El Ministerio de Consumo ha iniciado un expediente sancionador contra la inmobiliaria Alquiler Seguro por presuntas prácticas abusivas en la gestión de alquileres de viviendas, centrando la investigación en la posible imposición a los inquilinos de contratar seguros y otros servicios adicionales no solicitados, lo que contravendría la Ley por el Derecho a la Vivienda. Esta acción se enmarca en un contexto de creciente preocupación por las prácticas abusivas en el mercado del alquiler, marcado por la subida de precios y la escasez de vivienda asequible, y se suma a otros expedientes sancionadores abiertos por el ministerio contra empresas del sector inmobiliario, como la plataforma Airbnb.
Alquiler Seguro, por su parte, niega las acusaciones y defiende la legalidad de sus prácticas, mostrando su disposición a colaborar con el Ministerio y a revisar sus procedimientos si es necesario. La inmobiliaria sostiene que los cobros que realiza, como la exigencia de dos mensualidades por garantía, están dentro del marco legal y no constituyen comisiones encubiertas. La investigación se inició a raíz de denuncias presentadas por organizaciones de consumidores como el Sindicato de Inquilinas-CECU, FACUA y la OCU.

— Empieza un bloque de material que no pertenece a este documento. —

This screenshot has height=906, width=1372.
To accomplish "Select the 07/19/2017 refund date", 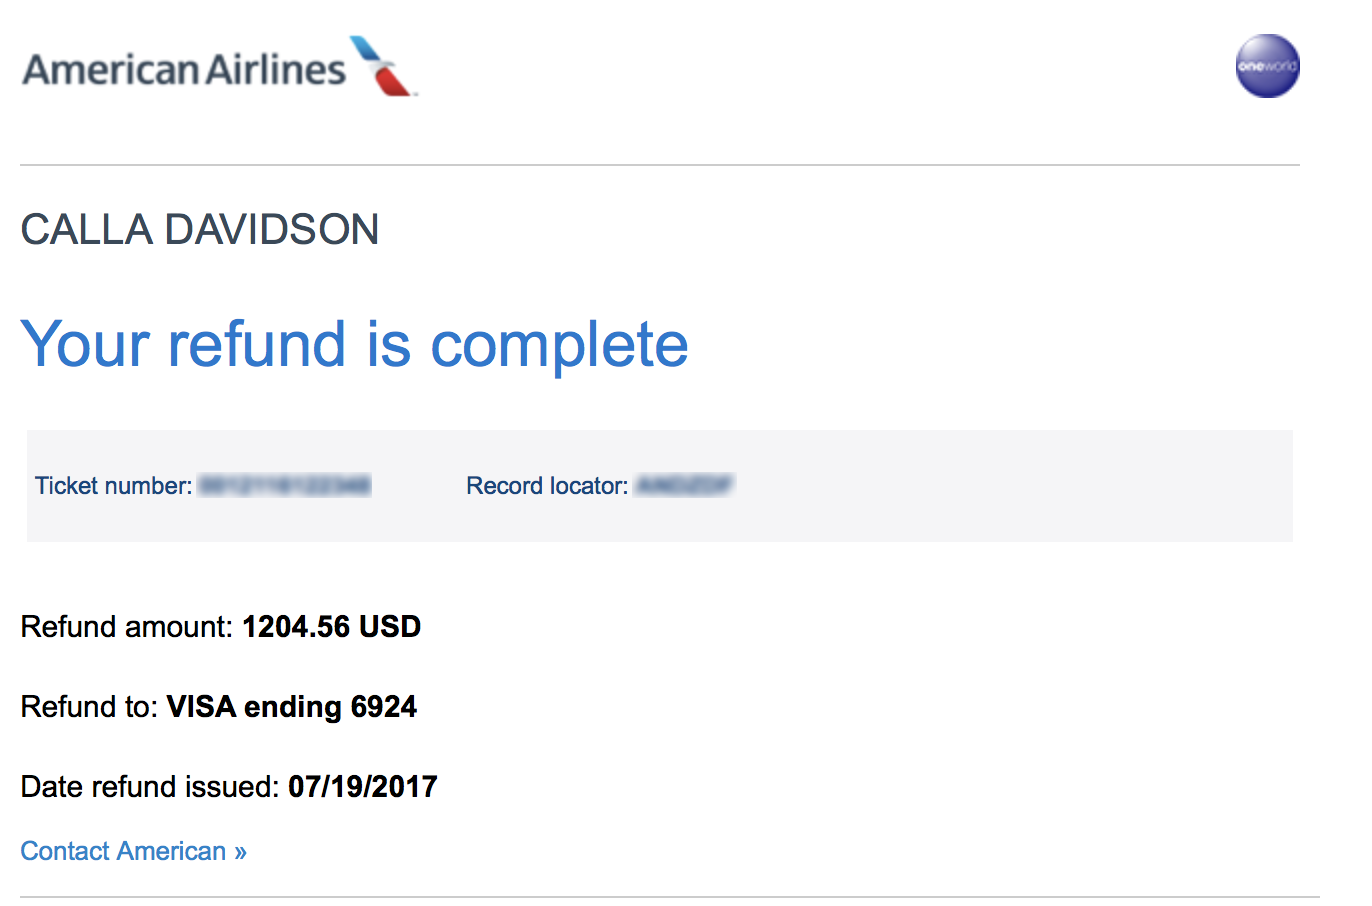I will (362, 787).
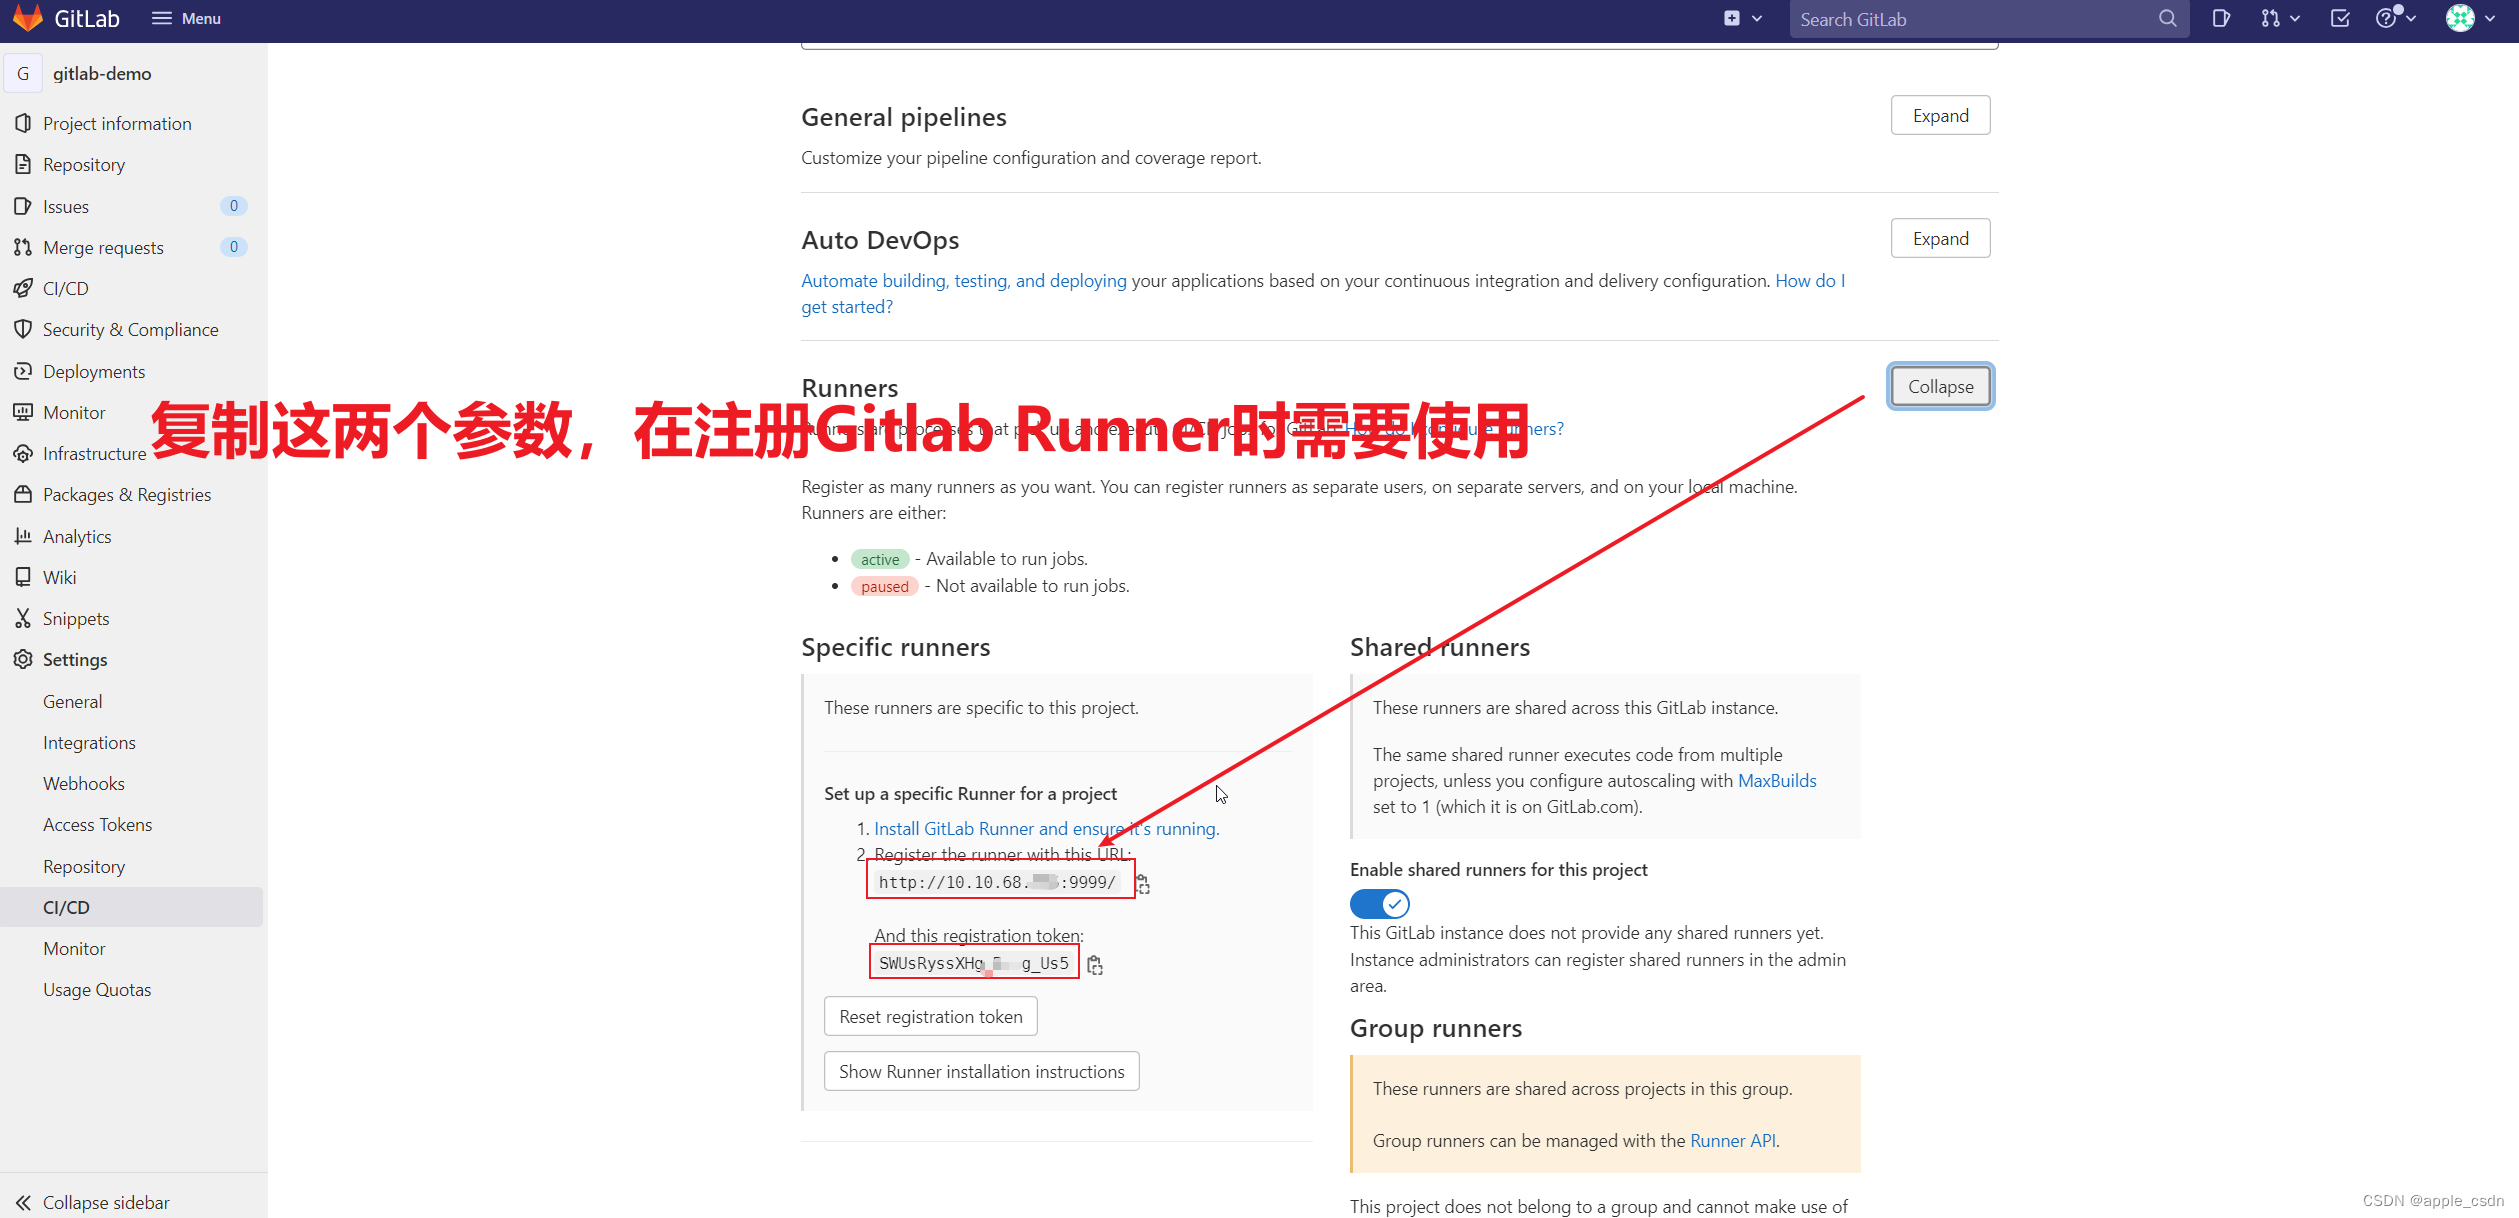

Un aspecto relevante de la investigación es la mezcla que realiza Alquiler Seguro de su labor como inmobiliaria con la venta de seguros de impago de alquiler. Esta práctica ha generado críticas por parte del sector asegurador, que advierte sobre los posibles conflictos de interés y la falta de profesionalidad que puede derivarse de esta combinación de actividades. Profesionales de sector asegurador argumentan que la comercialización de seguros de impago debe realizarse de forma independiente y profesional, garantizando la protección tanto de propietarios como de inquilinos.

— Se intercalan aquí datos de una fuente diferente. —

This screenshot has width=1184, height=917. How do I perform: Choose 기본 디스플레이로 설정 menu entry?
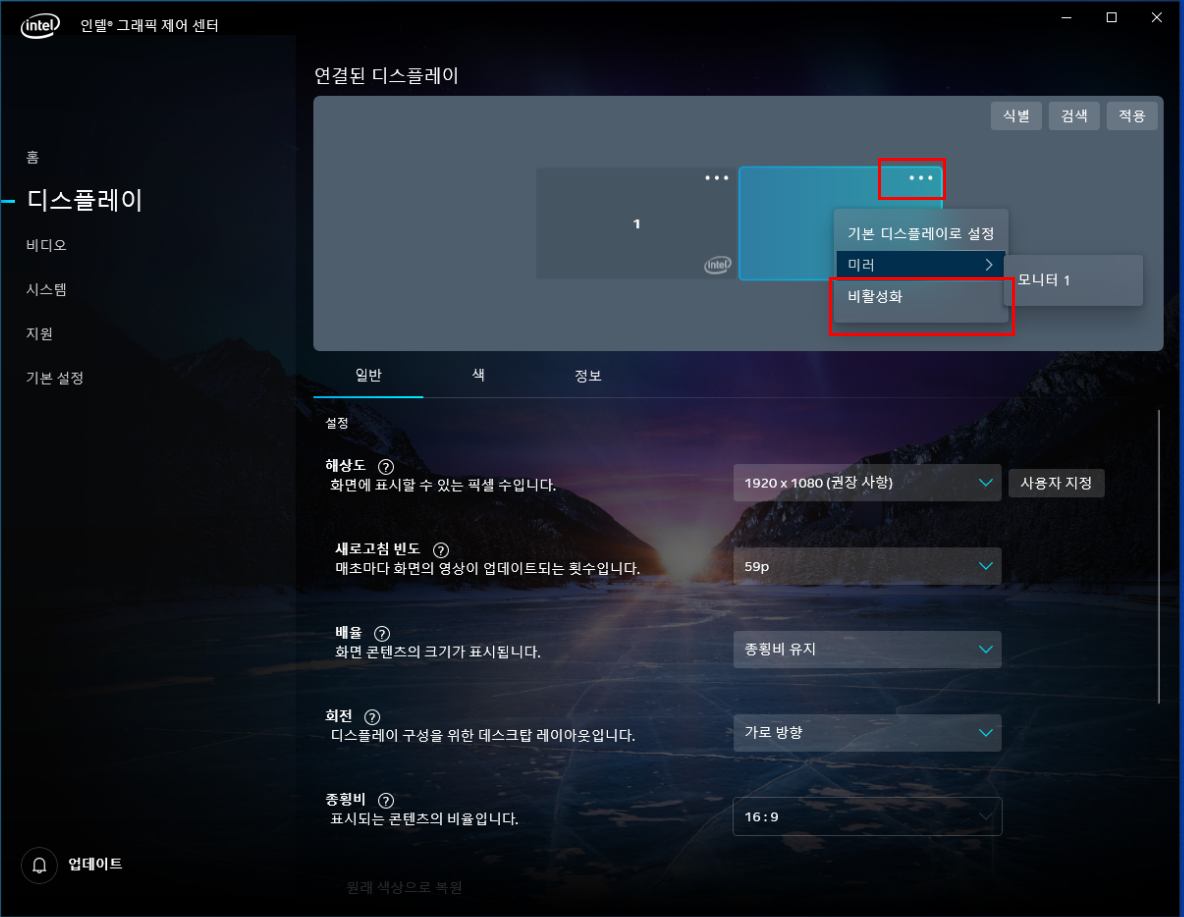[920, 234]
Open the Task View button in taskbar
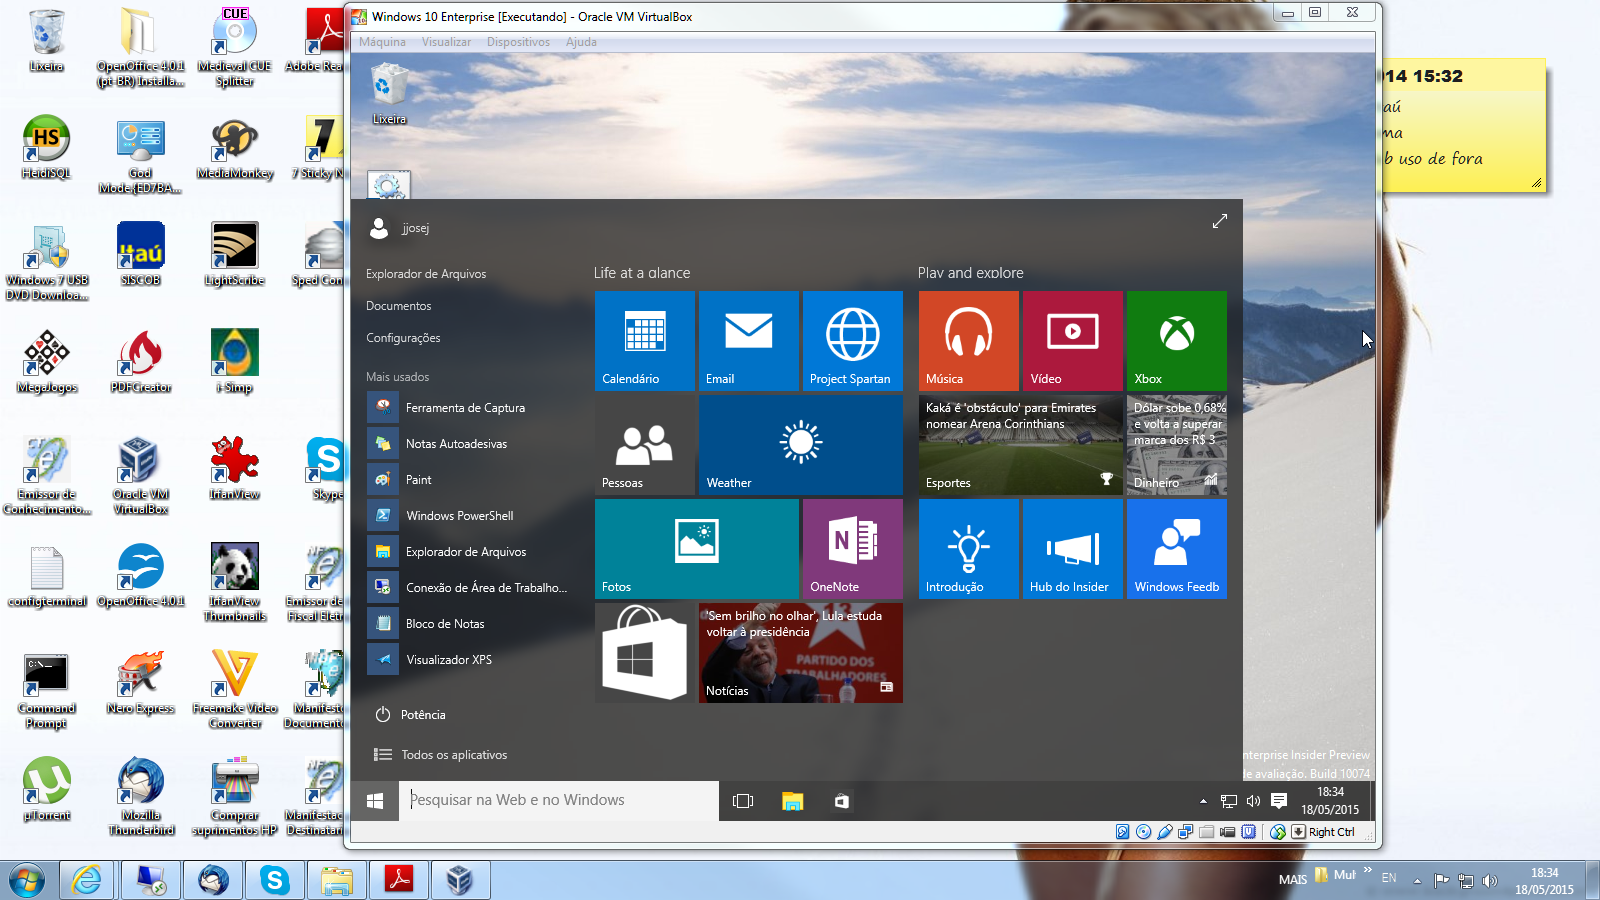 point(742,801)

Las sanciones por incumplimiento de la normativa pueden oscilar entre los 100.000 euros y un millón de euros, dependiendo de la gravedad de la infracción y de los beneficios ilícitos obtenidos. En resumen, el Ministerio de Consumo está tomando medidas para proteger los derechos de los inquilinos y garantizar el cumplimiento de la ley en el sector del alquiler, mientras que el sector asegurador reclama una separación clara entre las actividades inmobiliarias y la de seguros.